The trial of a male prison officer in Indiana who allegedly accepted money in exchange for allowing male inmates to enter the cells of 28 female inmates and sexually assault them for several hours last year, was postponed for the fifth time, this time for September 20.

David Jason Lowe, 30, who was due to stand trial on August 9, is accused of providing the keys to two inmates to unlock the women’s cells, most of them remand prisoners being held for minor offenses .
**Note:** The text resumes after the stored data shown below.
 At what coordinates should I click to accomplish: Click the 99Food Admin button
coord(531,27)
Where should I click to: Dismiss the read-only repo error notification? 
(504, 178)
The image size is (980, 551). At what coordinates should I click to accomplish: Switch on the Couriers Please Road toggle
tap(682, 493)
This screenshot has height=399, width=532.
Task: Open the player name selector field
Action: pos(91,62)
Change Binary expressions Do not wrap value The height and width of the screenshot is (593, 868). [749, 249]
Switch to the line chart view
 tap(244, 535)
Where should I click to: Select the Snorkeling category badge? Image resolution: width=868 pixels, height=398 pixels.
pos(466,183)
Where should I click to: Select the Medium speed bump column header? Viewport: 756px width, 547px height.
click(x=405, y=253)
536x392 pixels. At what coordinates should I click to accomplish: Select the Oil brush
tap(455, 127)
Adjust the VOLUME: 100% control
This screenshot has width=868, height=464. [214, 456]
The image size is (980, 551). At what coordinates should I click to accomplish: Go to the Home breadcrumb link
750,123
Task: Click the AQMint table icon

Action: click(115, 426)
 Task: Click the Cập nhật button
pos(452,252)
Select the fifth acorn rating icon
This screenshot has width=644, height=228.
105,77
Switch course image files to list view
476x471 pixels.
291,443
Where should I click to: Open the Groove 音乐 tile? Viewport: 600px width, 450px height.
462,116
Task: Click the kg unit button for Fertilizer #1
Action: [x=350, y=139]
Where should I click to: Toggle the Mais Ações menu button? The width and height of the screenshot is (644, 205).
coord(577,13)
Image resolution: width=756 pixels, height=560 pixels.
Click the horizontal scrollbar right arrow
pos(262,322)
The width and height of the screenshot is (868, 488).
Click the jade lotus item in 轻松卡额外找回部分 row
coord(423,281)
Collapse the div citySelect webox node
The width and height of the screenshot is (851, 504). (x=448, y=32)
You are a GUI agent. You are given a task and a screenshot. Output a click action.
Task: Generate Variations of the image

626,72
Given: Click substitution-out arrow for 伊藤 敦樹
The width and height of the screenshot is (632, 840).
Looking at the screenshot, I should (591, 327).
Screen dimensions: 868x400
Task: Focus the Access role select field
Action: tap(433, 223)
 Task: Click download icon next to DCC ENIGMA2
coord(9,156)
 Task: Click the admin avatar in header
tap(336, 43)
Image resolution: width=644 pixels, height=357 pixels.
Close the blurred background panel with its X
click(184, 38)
The two inmates brought other inmates with them, according to a police report based on a videotaped interview with Lowes. In it, he admits he was paid $1,000 for what prosecutors called “trafficking” women “with an inmate.” Lowe also admitted to leaving the door leading to the women’s cell open to inmates.

Lowe told police that after taking the money and providing the keys to the inmates, he “turned his back on the door to allow the inmates access”. Part of the incident was captured on cameras inside Clark County Jail, which happens to be the setting for A&E’s “60 Days In,” which highlights its violent and volatile environment.

A civil lawsuit recently filed in the case against Lowe with Clark County Sheriff Jamey Noel and unnamed deputy sheriffs provides a more detailed account of the violent attacks suffered by women.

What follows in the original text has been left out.